Because, if you are going to do something long-term, then
any stop-gap you come up with will be with us forever.
If the stop-gap doesn't lead naturally into the correct long
term soloution, then it's the wrong stop-gap. Any stop-gap
that doesn't dictate a raw, unencoded back end, where legacy
applications are "protected" by encoding (perhaps UTF-5;
perhaps not) done at the resolver, is probably not going to
be successful.
> In case you wonder, we went thru at least 6 prototypes
> of iDNS before we come up with this proposal, including
> the one using RFC2047 domain names.
I appreciate the effort you have invested so far.
> > Can we seperate the UTF-5 discussion from the DNS I18N
> > discussion?
>
> This is fine with me. We only bring up I18N DNS and EMail
> because I was asked to justify for Yet-another-UTF. So,
> is there anything suggestions you have for UTF-5?
Some suggestions, then.
1) In the abstract, remove the sentence:
"Example of such systems are the domain name
system and email addresses."
I believe that putting the encoded data into the
DNS itself, rather than making the transformation
at the resolver from a pure binary back end, is a
very bad thing. The DNS data itself should be in
whatever unified code set, going forward.
2) In the fourth paragraph of section 2, an attempt
is made to disclaim dependence on a particular
character set. I believe that the wording
should be strengthened to something similar to
the wording specifically calling out [US-ASCII]
in section 1 of [UTF8].
3) The table in section 2.1 uses the leading bit
for initial but not subsequent values. This
means that there are encoding restart issues
that [UTF8] does not suffer from.
I believe the encoding should be made less
vulnerable to this problem, through a different
sequence of introduction bits.
4) In 2.5, there is a discussion of auto-detection.
This discussion should be removed.
The purpose of this encoding is to ensure that
legacy systems can interoperate with international
data elements.
If it is algorithmically possible to detect data
thus encoded, then this goal has failed to be met.
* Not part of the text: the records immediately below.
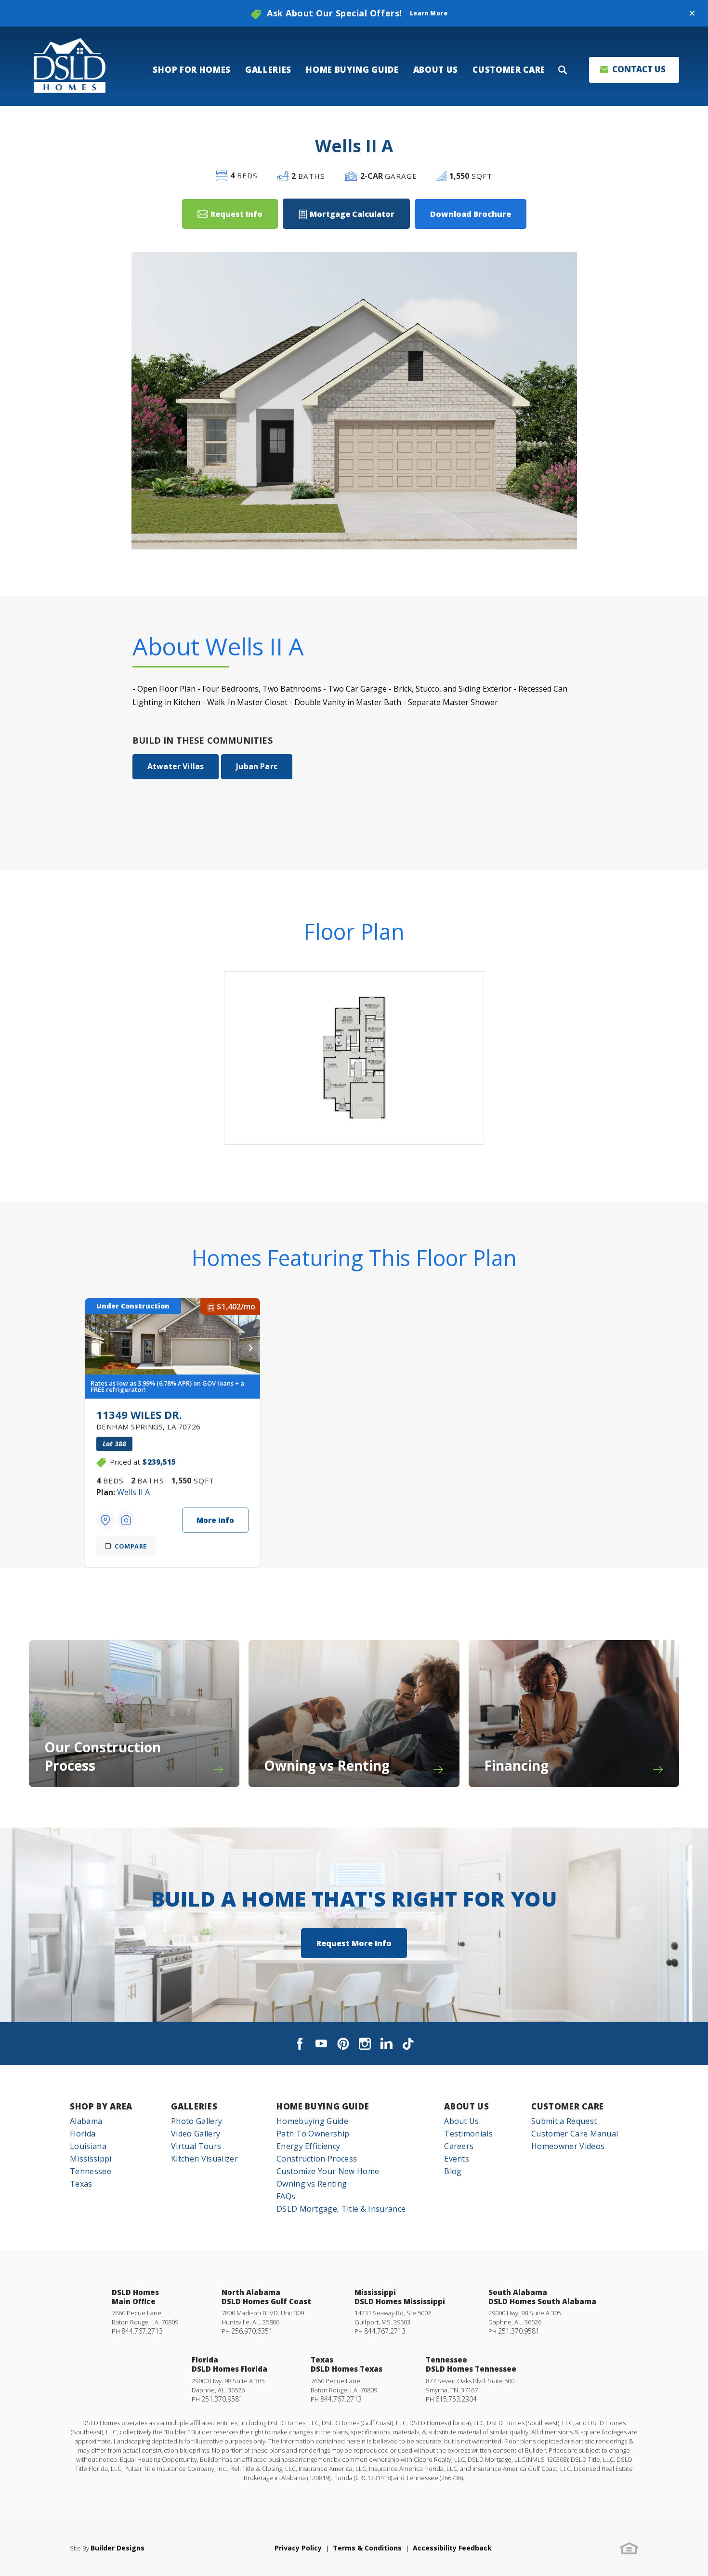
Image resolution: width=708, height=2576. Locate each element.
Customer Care (567, 2106)
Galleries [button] (268, 69)
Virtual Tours (196, 2146)
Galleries (194, 2106)
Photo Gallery (196, 2121)
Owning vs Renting (311, 2183)
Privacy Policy (298, 2547)
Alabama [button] (86, 2121)
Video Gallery (195, 2133)
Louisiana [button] (88, 2146)
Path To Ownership (312, 2133)
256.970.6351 (252, 2331)
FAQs (285, 2196)
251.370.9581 (518, 2331)
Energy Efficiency (308, 2146)
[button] (692, 13)
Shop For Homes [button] (192, 69)
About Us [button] (435, 69)
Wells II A (133, 1492)
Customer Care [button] (508, 69)
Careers (458, 2146)
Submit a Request (564, 2121)
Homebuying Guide (312, 2121)
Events (456, 2158)
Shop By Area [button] (101, 2106)
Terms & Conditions (367, 2547)
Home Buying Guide (322, 2106)
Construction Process (316, 2158)
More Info (215, 1520)
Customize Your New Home (327, 2171)
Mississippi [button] (91, 2158)
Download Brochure (470, 214)
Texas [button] (81, 2183)
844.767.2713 (142, 2331)
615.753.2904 (456, 2398)
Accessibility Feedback (452, 2547)
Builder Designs (117, 2547)
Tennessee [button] (90, 2171)
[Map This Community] (105, 1520)
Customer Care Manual (574, 2133)
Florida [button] (82, 2133)
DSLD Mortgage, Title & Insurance (341, 2208)
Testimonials (468, 2133)
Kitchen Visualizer (204, 2158)
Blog (452, 2171)
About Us (466, 2106)
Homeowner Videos (567, 2146)
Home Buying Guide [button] (352, 69)
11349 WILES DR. (148, 1418)
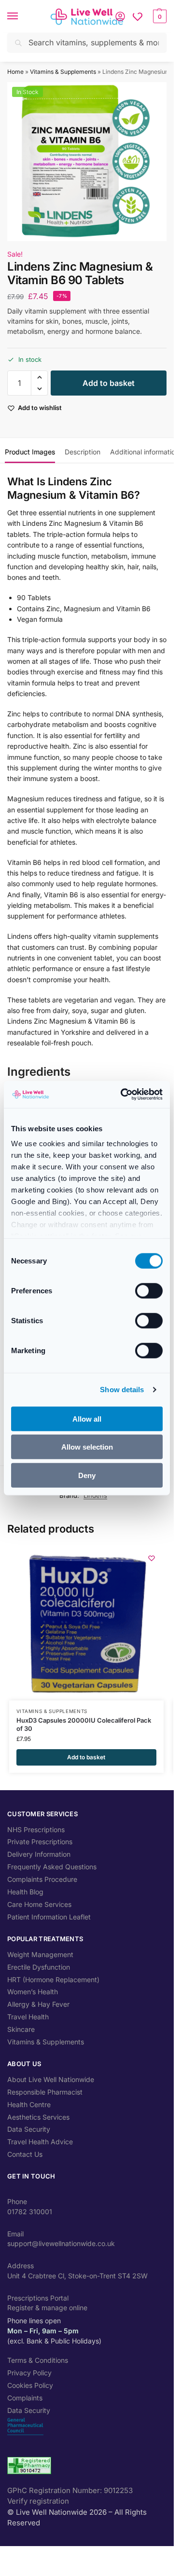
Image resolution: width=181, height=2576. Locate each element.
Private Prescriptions (39, 1841)
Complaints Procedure (42, 1879)
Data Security (28, 2129)
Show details (122, 1389)
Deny (87, 1475)
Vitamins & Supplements (63, 71)
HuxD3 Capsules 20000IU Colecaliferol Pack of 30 (83, 1724)
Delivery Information (38, 1854)
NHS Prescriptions (36, 1829)
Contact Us (24, 2154)
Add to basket (109, 383)
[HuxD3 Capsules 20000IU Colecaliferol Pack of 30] (86, 1623)
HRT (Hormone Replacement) (53, 1979)
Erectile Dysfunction (38, 1967)
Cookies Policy (30, 2385)
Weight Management (40, 1954)
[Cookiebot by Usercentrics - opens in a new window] (123, 1094)
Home (15, 71)
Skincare (21, 2029)
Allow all (86, 1418)
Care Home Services (39, 1904)
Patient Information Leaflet (49, 1917)
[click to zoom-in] (87, 161)
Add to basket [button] (86, 1757)
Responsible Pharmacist (45, 2092)
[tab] (30, 450)
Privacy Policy (29, 2373)
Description (82, 452)
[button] (159, 16)
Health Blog (25, 1892)
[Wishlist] (137, 16)
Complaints (24, 2398)
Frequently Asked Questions (52, 1867)
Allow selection (87, 1447)
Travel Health (28, 2017)
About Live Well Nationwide (50, 2079)
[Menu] (21, 16)
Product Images (30, 452)
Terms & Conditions (37, 2360)
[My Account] (120, 16)
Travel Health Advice (40, 2142)
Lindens (95, 1495)
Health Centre (29, 2104)
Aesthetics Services (38, 2117)
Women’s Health (32, 1991)
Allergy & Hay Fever (38, 2004)
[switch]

Note: One method that occurs to me is to modify
the alphabet; specifically, to remove all
vowels. This would be much less error
prone, if you _must_, for some reason,
attempt auto-detection. of data format.
5) In section 4, remove item "a", unless you specifically
restrict yourself to discussing possible resolver
behaviour on a legacy system.
Suggesting that other than binary data should be stored
in the iDNS is a blind alley which can trap us with
bulky data and fixed internal encodings forever.
I do not believe that UTF-5 should be applied to
the data actually stored in the iDNS, except as a
transform when externalizing that data to a legacy
application.
6) In section 4, item "b", remove the sentence:
"SMTP mailbox have a very strict check [RFC822]
dues to many potential security risks when using
symbols or special characters in mailbox."
This is a legacy data issue, not a security issue.
7) Reword the remainder of paragraph 1 of 4 "b".
I believe the emphasis on the idea that localization
of email addresses themselves in support of legacy
systems to be counter productive.
Specifically, I believe that said systems are more
likely to suffer from buffer overrun issues. Further,
it is not correct to suggest UTF-5 as a "fix" for
issues better address by DRUMS.
8) I believe that you should remove paragraph 2 of
4 "b".
9) Paragraph 3 of 4 "b" deserves to be its own point.
10) Remove the reference to "morse code". Most of the
people in this forum appear to find it extravagant.
Suggested replacement examples:
o Caption Vision (closed captioning)
o Teletype
o Telephony
o Teletext
-- Terry Lambert
-- Whistle Communications, Inc.
-- terry@whistle.com
-------------------------------------------------------------------
This is formal notice under California Assembly Bill 1629, enacted
9/26/98 that any UCE sent to my email address will be billed $50
per incident to the legally allowed maximum of $25,000.